Nem tudo tem sido ouro nas Olimpíadas de Paris. Iniciada há meses, a disseminação orquestrada de uma fake news alegando que Imane Khelif seria uma competidora transexual desencadeou uma onda de ataques difamatórios à boxeadora argelina nas redes sociais. A desinformação atravessou a internet e culminou também em manifestações ofensivas de adversárias nos ringues, sob os olhos do mundo. Imane, que não é uma pessoa trans, experimentou então o desprezo amplamente naturalizado a este grupo social. Fomos todos a nocaute.
Algo curioso também vem acontecendo com Pabllo Vittar, cuja canção “Alibi” - fruto da parceria com Sevdaliza e Yseult - disparou nas paradas internacionais, alcançando a 12ª posição entre as músicas mais ouvidas no mundo através do Spotfy. Ao mesmo tempo em que vem galgando organicamente um hit global, a drag queen amarga há anos o boicote das rádios e contratantes públicos em seu país, além de denunciar a censura a seus videoclipes. Desde que emergiu como figura pública, Pabllo se tornou, sem dúvida, um dos principais alvos de campanhas difamatórias nas redes sociais.
Mas por que Imane e Pabllo Vittar incomodam tanto, se muito dos seus haters sequer já viram uma luta de boxe feminino e se não existe o consumo compulsório de qualquer produto musical?
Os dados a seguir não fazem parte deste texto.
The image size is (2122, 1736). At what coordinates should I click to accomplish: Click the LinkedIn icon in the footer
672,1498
A resposta é relativamente simples: não se trata de uma suposta vantagem competitiva de Imane no esporte ou da qualidade musical de Pabllo, mas de como as orientações sexuais e as identidades de gênero não hegemônicas – sejam reais ou supostas – funcionam como catalizadores de ódio.
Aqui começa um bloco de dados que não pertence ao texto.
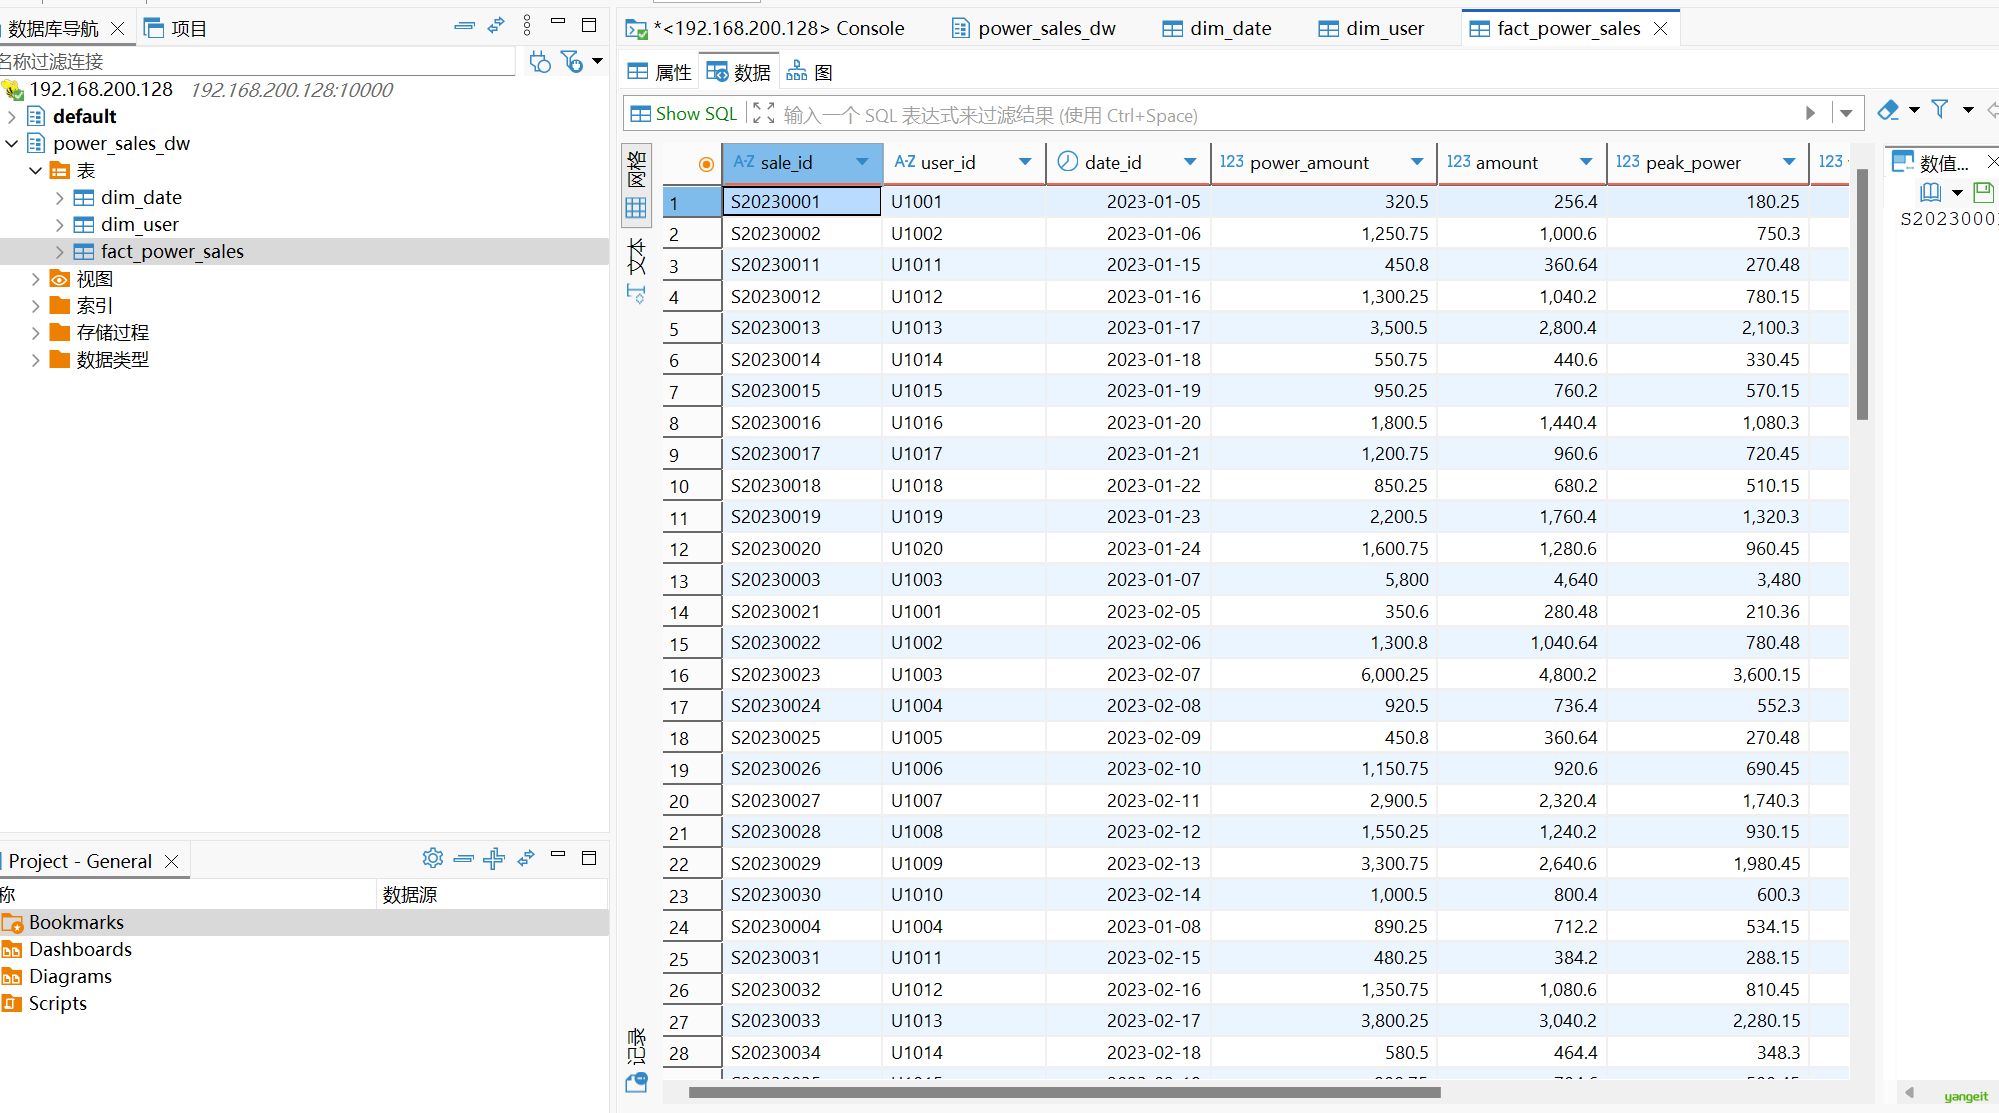Click the new connection plug icon
1999x1113 pixels.
[540, 62]
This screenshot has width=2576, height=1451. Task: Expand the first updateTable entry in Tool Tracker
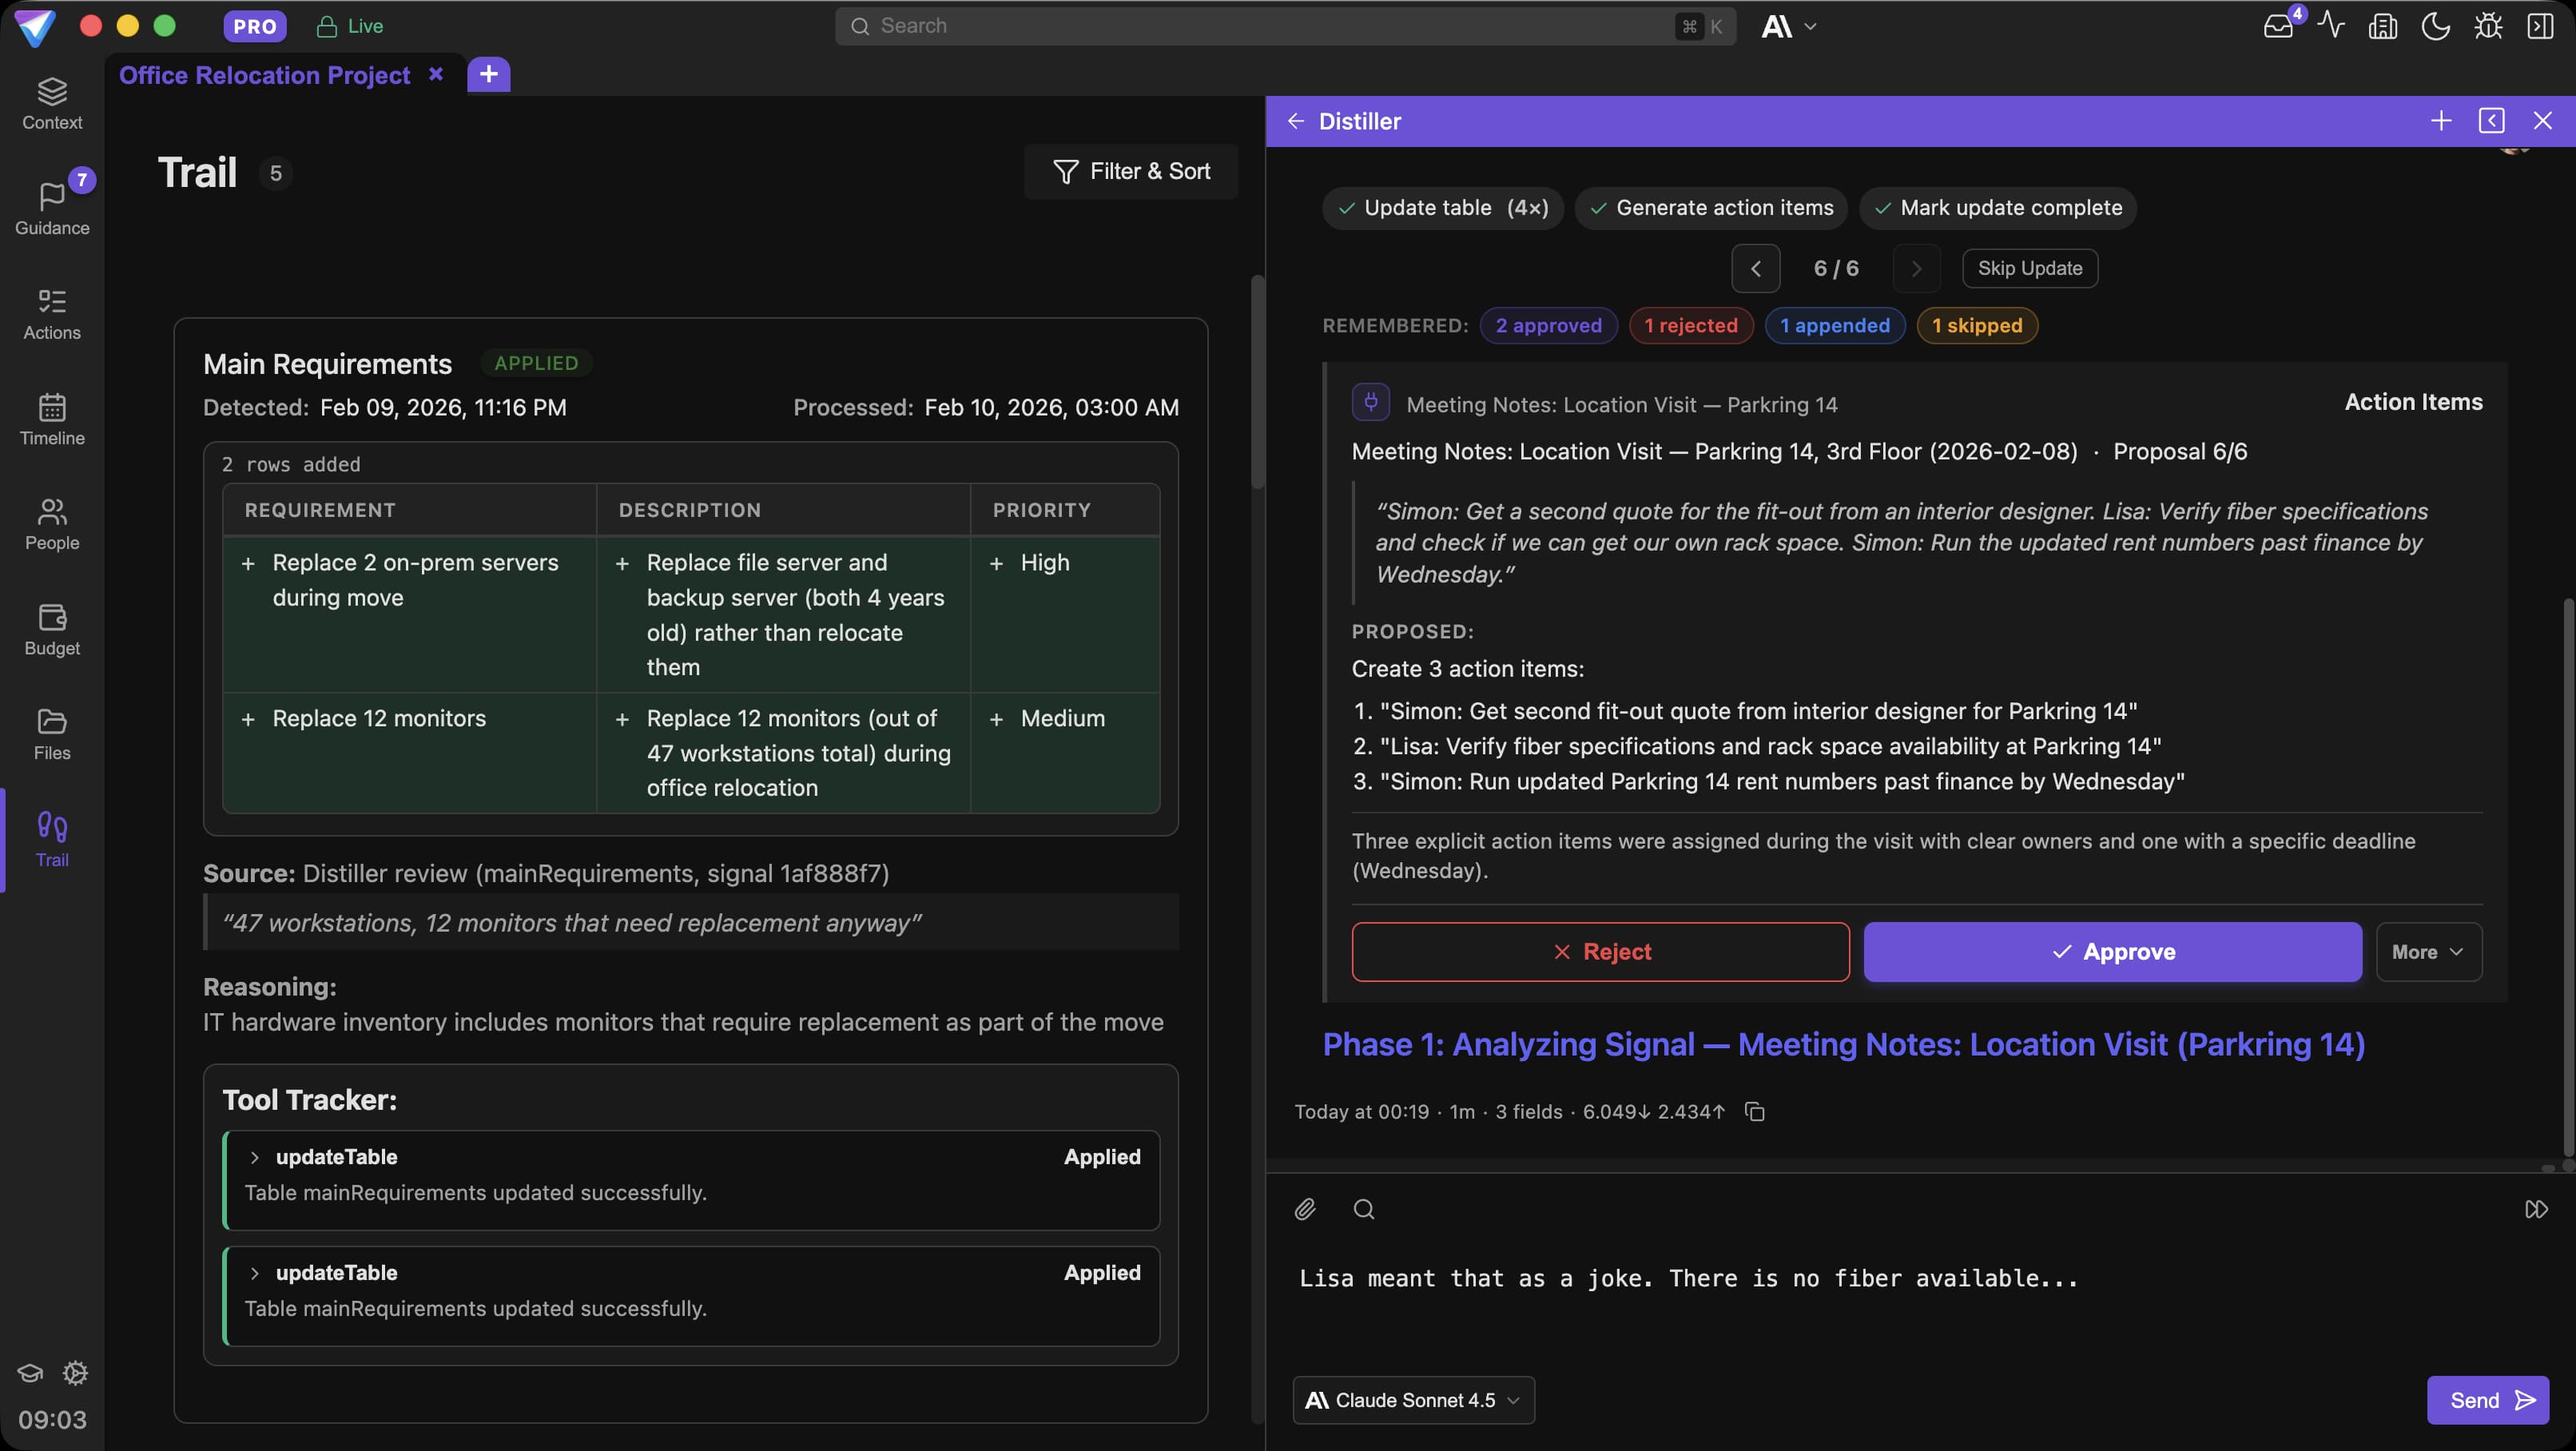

Na medida em que lideranças e personalidades LGBTI+ adquirem visibilidade e recusam o lugar de subalternidade, os espaços online podem se tornar tribunais populares de penalização moral, cujas sentenças de injúria, perseguição, ameaça e de “cancelamento” estão acessíveis à promulgação por qualquer um que esteja conectado.
É assustadora a naturalização e/ou a conivência social para com violências com tamanho potencial de impacto na saúde mental de pessoas. Concedi recentemente uma entrevista ao podcast Que Nem Tu, do Diário do Nordeste, e me chamou atenção a quantidade de pessoas dispostas a promover o linchamento virtual em publicação como aquela. Tive minha humanidade, identidade e cor desqualificadas por pessoas que, posicionadas atrás de telas, se apoiam num delirante senso de incondicionalidade da liberdade de expressar e se sentiram autorizadas e confiantes a fazê-lo, diferente do que observei, por exemplo, quando da participação de outros convidados cisgênero e heterossexuais.
A forma como pessoas LGBTI+ são vítimas preferenciais e cotidianas do escárnio em ambientes virtuais escancaram (em velocidade 5G) a LGBTI+fobia e o racismo como alicerces das relações sociais vigentes, sendo importante nominarmos tais violências sem rodeios e refletirmos sobre o papel do Estado e de cada indivíduo na construção de espaços virtuais e analógicos mais seguros e acolhedores.
Muito se tem falado sobre regulação da internet, sobre a necessidade de aprimoramento do sistema de repressão a crimes cibernéticos, de avanço no marco legal de criminalização da LGBTfobia, enfim... são várias as possibilidades de debate em torno do tema e é certo que não existem receitas mágicas para problemas estruturais. Uma questão fundamental nesse processo, contudo, é não esquecermos que, embora se propaguem em plataformas eletrônicas, o linchamento/“hate” direcionado a pessoas LGBTI+ não se descola da materialidade da vida, mas tão somente reflete e reforça a existência de uma realidade cruel para as populações LGBTI+. Nos cabe agora enxergar além das telas o que as telas mostram sobre nós.